◆ Data for this task
══════════════════════════════

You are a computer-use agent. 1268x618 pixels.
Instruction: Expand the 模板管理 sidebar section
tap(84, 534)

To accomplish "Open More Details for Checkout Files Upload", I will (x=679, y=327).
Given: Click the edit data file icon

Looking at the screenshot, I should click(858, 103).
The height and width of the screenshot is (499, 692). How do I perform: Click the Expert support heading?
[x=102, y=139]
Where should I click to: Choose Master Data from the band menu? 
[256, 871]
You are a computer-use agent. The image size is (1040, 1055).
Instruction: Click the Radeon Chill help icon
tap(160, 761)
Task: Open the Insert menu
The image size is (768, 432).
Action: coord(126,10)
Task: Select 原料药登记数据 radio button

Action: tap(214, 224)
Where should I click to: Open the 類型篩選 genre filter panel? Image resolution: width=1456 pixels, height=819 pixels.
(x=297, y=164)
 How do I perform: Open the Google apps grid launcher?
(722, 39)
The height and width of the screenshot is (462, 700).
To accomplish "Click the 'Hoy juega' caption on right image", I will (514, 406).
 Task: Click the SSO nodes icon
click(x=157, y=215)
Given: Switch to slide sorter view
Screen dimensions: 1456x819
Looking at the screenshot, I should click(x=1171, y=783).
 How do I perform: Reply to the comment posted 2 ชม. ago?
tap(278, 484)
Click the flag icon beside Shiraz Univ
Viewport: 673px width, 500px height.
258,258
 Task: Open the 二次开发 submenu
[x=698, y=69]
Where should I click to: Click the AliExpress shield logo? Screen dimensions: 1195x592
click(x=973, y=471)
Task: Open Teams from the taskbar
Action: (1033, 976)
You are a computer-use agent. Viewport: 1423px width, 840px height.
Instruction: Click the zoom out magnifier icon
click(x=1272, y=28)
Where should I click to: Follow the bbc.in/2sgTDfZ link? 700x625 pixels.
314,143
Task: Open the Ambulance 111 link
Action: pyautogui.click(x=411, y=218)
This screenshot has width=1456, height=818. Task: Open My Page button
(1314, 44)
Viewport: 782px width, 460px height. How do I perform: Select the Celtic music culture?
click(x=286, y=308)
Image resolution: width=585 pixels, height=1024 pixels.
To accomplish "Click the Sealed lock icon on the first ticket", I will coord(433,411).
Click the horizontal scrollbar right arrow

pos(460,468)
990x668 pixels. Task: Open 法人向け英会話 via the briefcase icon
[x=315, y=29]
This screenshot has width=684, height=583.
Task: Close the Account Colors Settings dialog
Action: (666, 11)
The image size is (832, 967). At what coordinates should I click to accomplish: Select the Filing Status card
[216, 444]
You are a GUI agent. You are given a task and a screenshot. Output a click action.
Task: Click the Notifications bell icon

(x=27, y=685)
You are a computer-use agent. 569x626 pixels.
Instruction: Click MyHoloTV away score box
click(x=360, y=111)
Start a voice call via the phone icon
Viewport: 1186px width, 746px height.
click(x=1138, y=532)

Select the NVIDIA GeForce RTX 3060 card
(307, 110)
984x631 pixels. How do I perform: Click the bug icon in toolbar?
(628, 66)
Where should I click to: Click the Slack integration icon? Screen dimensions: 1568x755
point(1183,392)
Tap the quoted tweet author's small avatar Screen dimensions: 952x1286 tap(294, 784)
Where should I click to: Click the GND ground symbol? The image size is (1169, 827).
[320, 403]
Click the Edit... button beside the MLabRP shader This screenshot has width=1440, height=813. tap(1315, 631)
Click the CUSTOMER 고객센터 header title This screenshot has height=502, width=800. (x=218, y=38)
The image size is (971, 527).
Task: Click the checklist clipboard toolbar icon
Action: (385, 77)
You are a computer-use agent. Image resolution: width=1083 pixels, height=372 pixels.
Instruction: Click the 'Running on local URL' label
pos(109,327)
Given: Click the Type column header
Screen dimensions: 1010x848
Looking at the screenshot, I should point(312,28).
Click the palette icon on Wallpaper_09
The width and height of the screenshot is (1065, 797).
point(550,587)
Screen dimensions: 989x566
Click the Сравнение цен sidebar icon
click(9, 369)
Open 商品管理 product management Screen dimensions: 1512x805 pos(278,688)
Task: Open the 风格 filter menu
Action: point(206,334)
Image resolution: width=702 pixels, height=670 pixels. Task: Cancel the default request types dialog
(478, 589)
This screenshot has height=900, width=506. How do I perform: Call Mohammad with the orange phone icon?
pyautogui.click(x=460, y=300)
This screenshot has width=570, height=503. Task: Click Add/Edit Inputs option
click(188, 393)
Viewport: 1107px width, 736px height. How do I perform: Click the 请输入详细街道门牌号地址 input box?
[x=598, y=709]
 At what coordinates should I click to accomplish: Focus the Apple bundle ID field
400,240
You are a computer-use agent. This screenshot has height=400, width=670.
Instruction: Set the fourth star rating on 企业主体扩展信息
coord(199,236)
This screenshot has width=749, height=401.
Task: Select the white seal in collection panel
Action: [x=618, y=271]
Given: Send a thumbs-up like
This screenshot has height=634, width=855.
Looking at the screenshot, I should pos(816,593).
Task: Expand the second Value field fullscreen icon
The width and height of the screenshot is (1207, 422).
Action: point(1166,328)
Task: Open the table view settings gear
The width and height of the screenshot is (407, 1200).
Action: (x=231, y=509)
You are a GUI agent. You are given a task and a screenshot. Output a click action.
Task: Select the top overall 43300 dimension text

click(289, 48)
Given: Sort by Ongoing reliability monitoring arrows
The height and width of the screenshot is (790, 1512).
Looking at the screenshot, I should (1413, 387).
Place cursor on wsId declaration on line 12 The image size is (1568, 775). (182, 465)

══════════════════════════════

◆ Exercise
Note every line of the entries in which "computer" appears, and copy it down.

◆ Response to the task
You are a computer-use agent. 1268x618 pixels.
You are a computer-use agent. The image size is (1040, 1055).
You are a computer-use agent. Viewport: 1423px width, 840px height.
You are a computer-use agent. 569x626 pixels.
You are a computer-use agent. Image resolution: width=1083 pixels, height=372 pixels.
You are a computer-use agent. This screenshot has height=400, width=670.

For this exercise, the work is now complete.